Contract Negotiation Guide
Price is the most visible term and rarely the most important. Negotiate the levers, lock the service levels to criticality, secure data ownership, and write your exit before you ever need it.
Six Pricing Levers
- Volume commit discounts in exchange for a usage floor.
- Multi-year terms traded for a locked rate against price escalation.
- Pilot pricing for the first 90 days while you prove value.
- Payment timing flexibility to align cost with realized benefit.
- Free professional services credits bundled into the deal.
- Training and onboarding included rather than billed separately.

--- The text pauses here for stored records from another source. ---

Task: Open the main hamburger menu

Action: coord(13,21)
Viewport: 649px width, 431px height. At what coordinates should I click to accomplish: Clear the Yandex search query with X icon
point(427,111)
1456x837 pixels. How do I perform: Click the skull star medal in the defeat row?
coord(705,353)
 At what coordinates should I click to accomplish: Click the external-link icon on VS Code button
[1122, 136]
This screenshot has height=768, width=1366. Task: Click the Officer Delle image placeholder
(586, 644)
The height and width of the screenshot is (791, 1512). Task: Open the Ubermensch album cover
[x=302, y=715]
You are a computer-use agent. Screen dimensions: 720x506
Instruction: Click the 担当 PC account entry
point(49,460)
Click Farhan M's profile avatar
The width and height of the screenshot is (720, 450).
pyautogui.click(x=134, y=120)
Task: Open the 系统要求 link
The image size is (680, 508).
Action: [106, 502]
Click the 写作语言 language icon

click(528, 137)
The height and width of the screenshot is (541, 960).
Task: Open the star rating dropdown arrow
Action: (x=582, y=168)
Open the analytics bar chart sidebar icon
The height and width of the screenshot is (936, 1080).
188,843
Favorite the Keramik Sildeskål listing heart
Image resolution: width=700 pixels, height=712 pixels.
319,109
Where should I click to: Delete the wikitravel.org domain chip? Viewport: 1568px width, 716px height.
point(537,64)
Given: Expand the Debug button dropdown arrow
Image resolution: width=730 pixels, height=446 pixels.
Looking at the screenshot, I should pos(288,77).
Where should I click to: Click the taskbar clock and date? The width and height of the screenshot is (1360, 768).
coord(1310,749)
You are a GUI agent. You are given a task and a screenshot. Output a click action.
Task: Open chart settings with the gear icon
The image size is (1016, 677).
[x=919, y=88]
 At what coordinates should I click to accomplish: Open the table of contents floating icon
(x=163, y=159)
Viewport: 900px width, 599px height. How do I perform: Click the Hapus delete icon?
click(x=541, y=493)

SLA Minimums by Criticality
- Core business process: 99.9% (max 8.7 hrs downtime/year)
- Supporting process: 99.5% (max 43.8 hrs/year)
- Non-critical: 99% (max 87.6 hrs/year)
Five Data Ownership Clauses
- No model training on customer data
- Data deletion within 30 days of termination
- Data export in a standard format on request
- Customer retains all IP in outputs
- DPA signed before any data access
Exit Provisions to Require
- 90-day transition assistance period after notice of termination
- Data migration support to move your data to a new provider
- Knowledge transfer documentation for configurations and integrations
- Prorated refund for any pre-paid periods not consumed
Vendor Review Cadence
The selection decision is renewed every quarter, whether you manage it or not. A standing review cadence catches drift early and gives you leverage at renewal instead of surprise.
Quarterly Business Review
- Performance against SLA
- Usage and adoption metrics
- Roadmap update and impact
- Open escalation items
- Next-quarter success criteria
Switching Triggers
- Three consecutive QBR misses
- A security incident
- Acquisition by a competitor
- A price increase of 30% or more
- Key integration partner incompatibility
Monthly Performance Scorecard
| Metric | Green | Yellow | Red |
|---|---|---|---|
| Uptime vs SLA | Meets SLA | Within 0.2% | Below SLA |
| P95 latency | At target | +20% | +50% |
| Support resolution time | Within SLA | 1.5x SLA | 2x SLA |
| Feature request completion | On plan | One slip | Repeated slips |
| User satisfaction score | 4.0+ | 3.0 to 3.9 | Below 3.0 |
| Cost per unit of value | Flat or down | Up to 10% | Up 10%+ |
Renewal Negotiation Timeline
Start 120 days before renewal with a performance review against the original case. Run an alternatives assessment at 90 days, so you negotiate with a credible walk-away. Exchange a term sheet at 60 days, and sign at 30 days. A vendor that knows you have evaluated alternatives negotiates very differently from one that knows you have not.
Ready to Choose Your AI Vendor With Confidence?
You now have the complete framework for AI vendor selection. The difference between a vendor that delivers and one that burns you is rarely the demo. It is the rigor of the evaluation behind the signature.